What to do
Reproduce verbatim the lines of the material from the line containing "About (218, 1422)" through the line containing "Apertura straordinaria 1°", including both of those lines.

Data for locating words and elements:

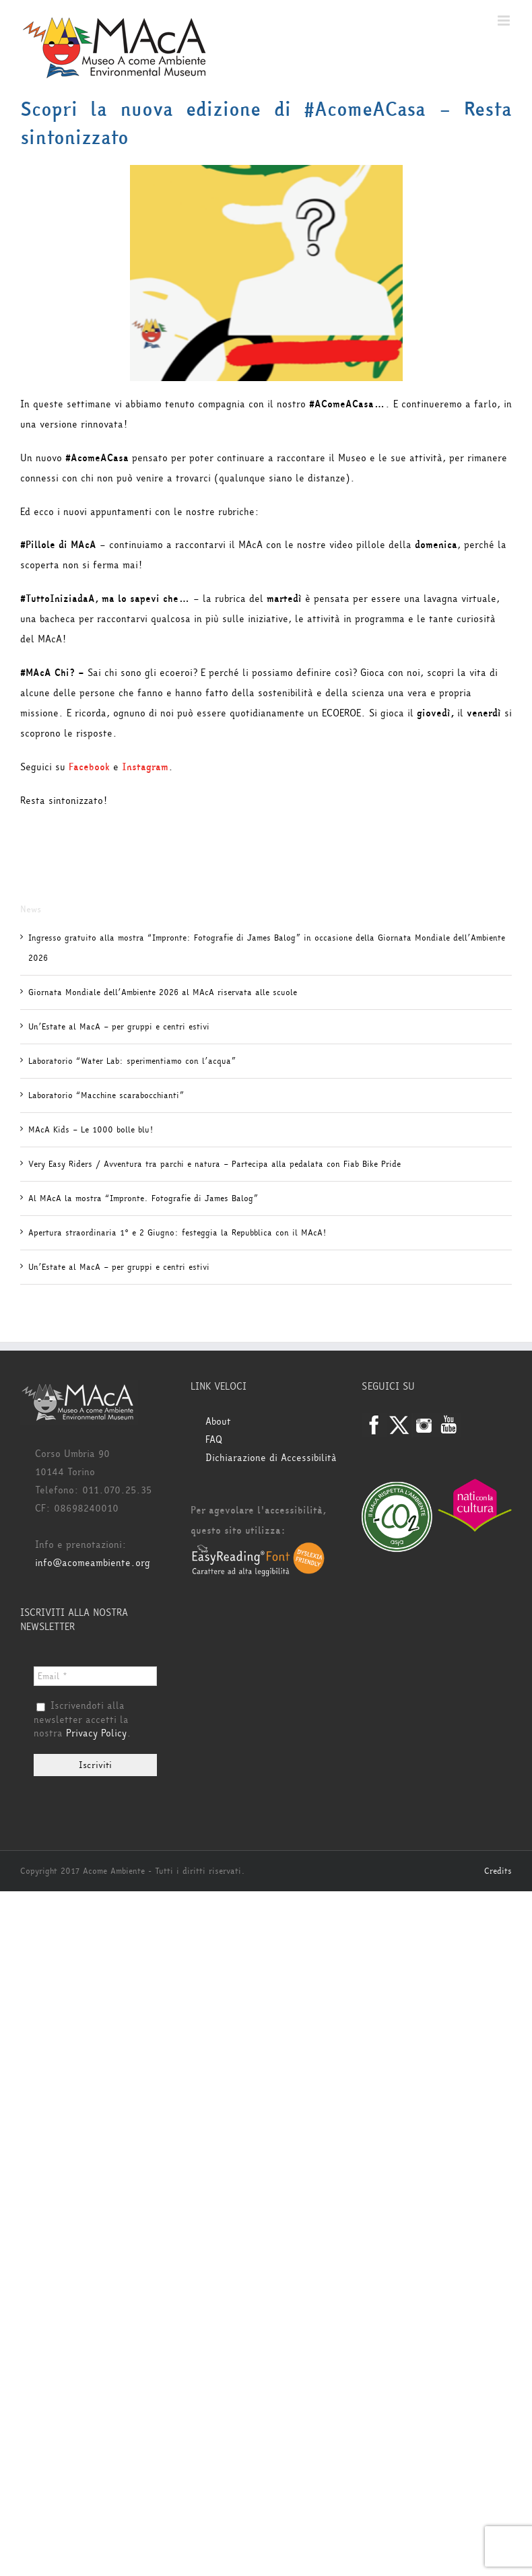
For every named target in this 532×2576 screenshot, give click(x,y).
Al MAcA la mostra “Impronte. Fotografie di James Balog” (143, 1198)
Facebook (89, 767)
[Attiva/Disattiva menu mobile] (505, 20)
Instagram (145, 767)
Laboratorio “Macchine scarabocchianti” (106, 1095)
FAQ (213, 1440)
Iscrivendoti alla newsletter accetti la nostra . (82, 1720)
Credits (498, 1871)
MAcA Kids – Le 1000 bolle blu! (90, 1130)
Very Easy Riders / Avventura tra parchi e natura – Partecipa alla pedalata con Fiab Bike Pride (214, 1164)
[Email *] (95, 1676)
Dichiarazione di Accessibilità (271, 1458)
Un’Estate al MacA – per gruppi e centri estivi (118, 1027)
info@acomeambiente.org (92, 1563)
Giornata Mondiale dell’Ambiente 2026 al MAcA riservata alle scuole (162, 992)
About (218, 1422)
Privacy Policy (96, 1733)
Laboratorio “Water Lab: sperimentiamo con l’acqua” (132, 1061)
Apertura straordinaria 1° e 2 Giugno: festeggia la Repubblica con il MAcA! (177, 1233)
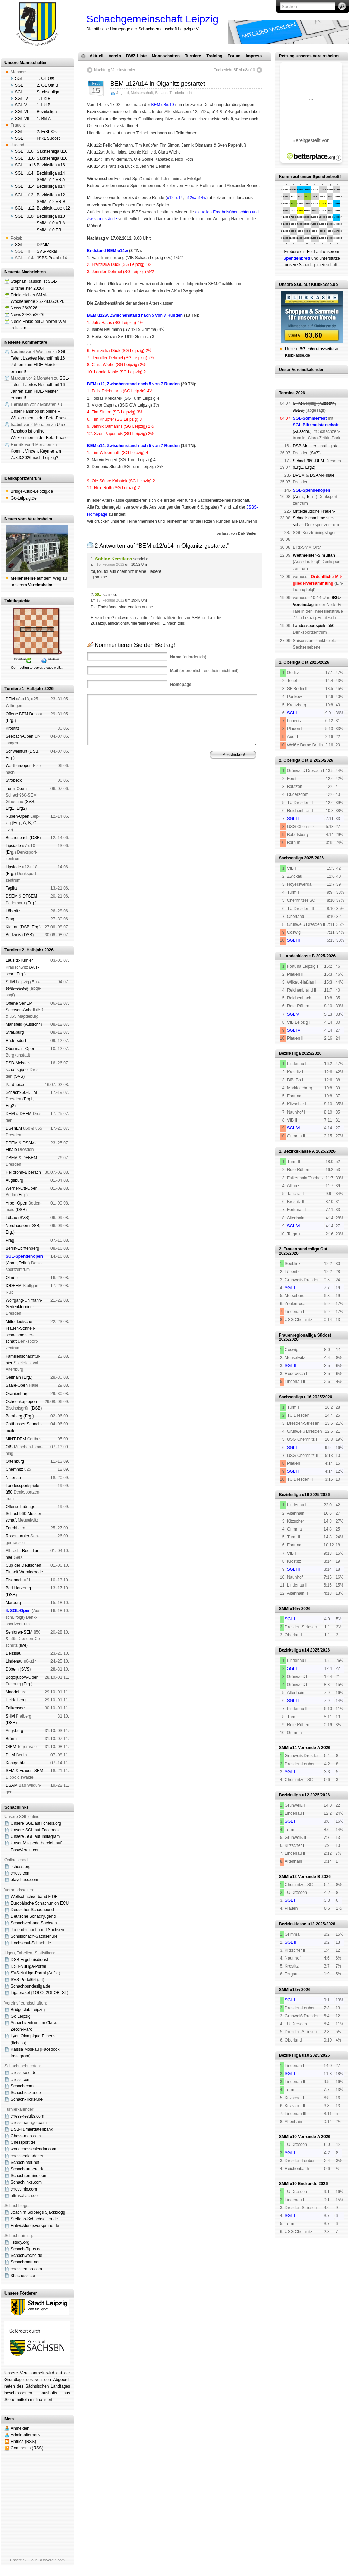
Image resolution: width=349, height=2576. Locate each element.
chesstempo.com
* * *
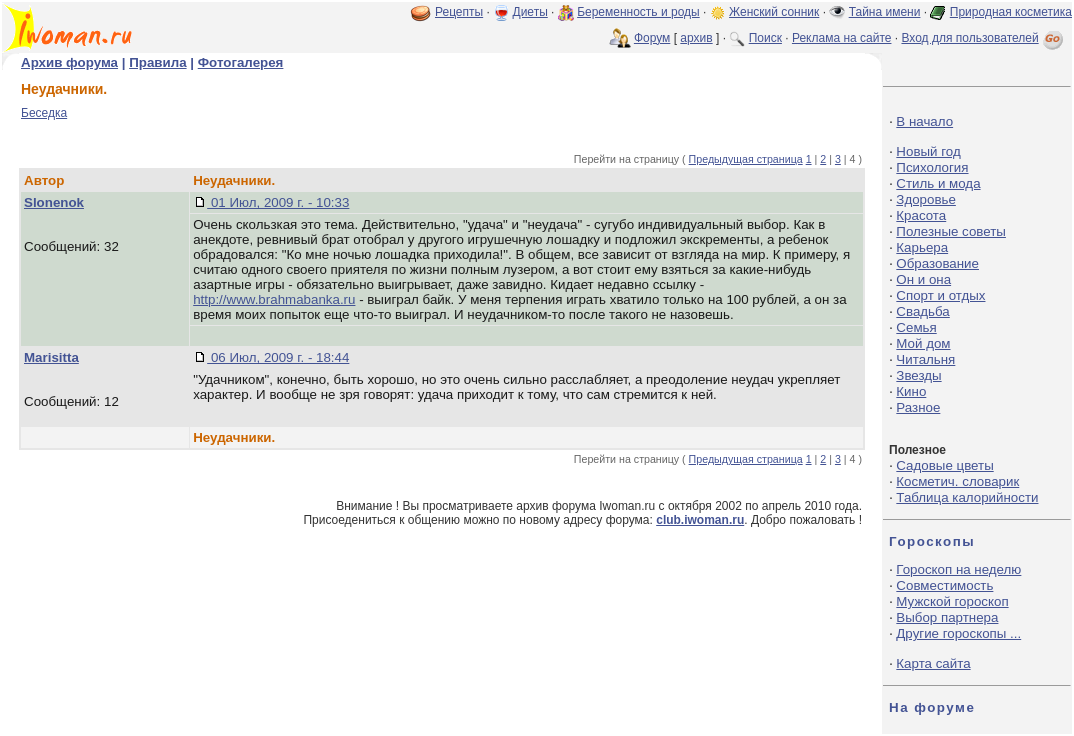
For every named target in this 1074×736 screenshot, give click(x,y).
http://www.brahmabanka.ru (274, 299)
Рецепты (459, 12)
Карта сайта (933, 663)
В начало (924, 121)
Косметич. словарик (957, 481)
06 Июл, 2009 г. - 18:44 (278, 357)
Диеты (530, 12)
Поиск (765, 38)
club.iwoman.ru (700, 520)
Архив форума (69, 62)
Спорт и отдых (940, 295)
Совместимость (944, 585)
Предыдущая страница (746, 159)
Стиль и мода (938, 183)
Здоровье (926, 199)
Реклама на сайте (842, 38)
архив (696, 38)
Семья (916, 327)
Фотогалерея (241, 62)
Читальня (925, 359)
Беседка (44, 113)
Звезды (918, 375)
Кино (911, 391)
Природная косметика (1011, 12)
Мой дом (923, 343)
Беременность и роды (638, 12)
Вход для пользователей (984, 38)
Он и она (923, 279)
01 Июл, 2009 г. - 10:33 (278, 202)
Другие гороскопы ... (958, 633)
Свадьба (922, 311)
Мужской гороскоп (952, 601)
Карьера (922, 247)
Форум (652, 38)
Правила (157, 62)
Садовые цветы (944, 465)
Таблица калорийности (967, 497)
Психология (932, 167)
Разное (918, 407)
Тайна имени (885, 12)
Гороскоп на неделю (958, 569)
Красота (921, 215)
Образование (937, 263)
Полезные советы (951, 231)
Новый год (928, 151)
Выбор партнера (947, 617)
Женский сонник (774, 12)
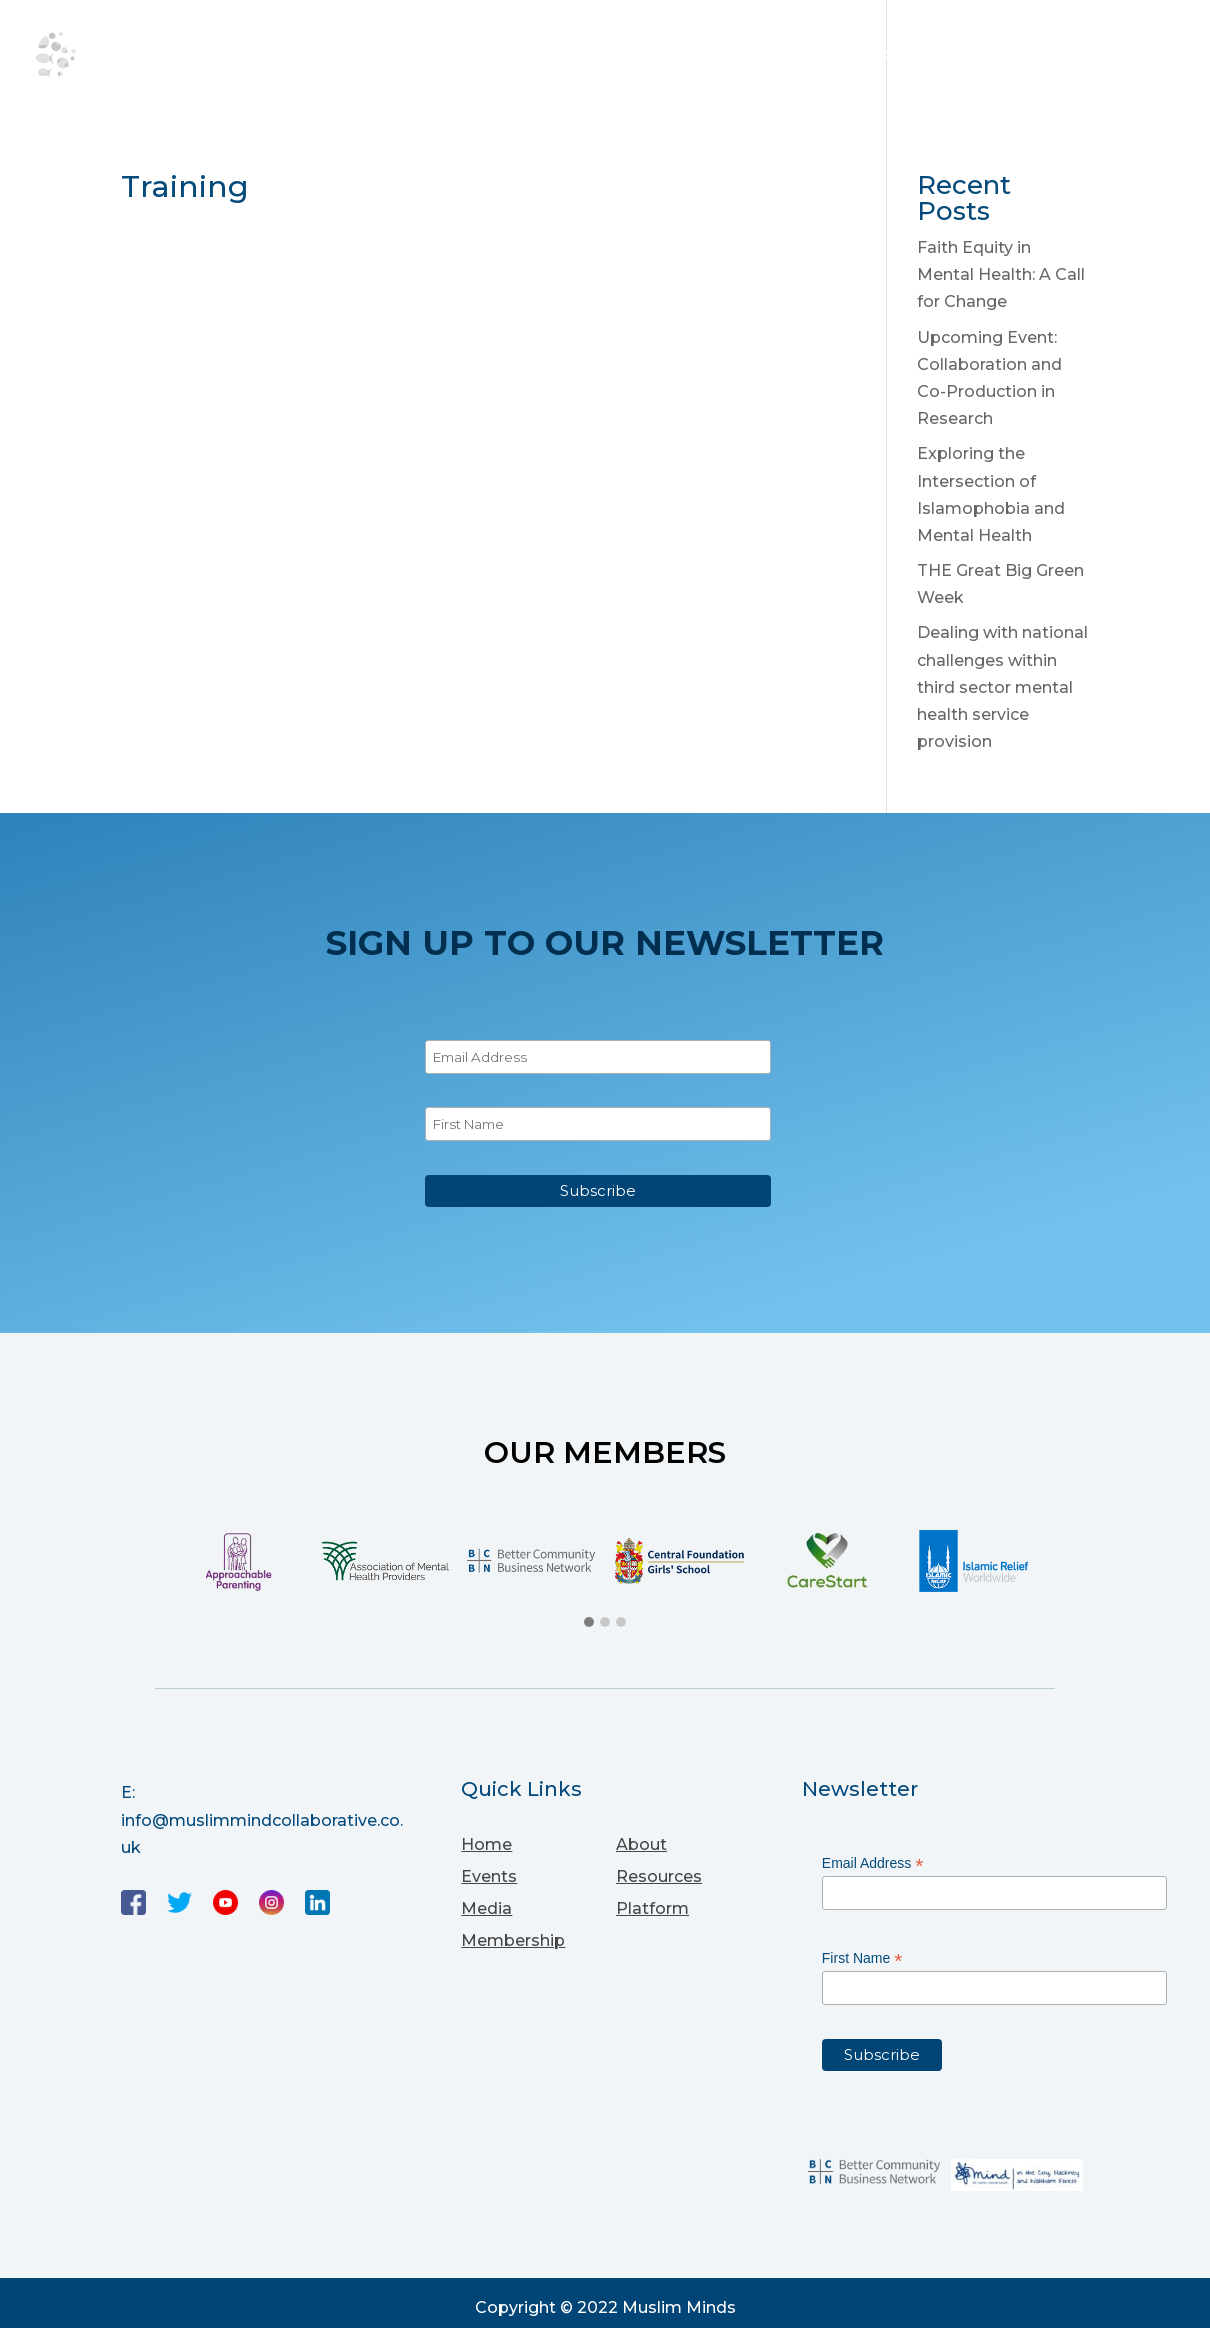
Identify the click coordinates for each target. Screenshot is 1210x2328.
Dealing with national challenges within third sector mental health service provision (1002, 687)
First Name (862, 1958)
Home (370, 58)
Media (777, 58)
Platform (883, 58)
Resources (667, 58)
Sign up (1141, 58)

Written answer
About (218, 1422)
Privacy Policy (96, 1733)
Laboratorio “Water Lab: sperimentiamo con l’acqua” (132, 1061)
Apertura straordinaria 1° e 2 Giugno: festeggia la Repubblica con il MAcA! (177, 1233)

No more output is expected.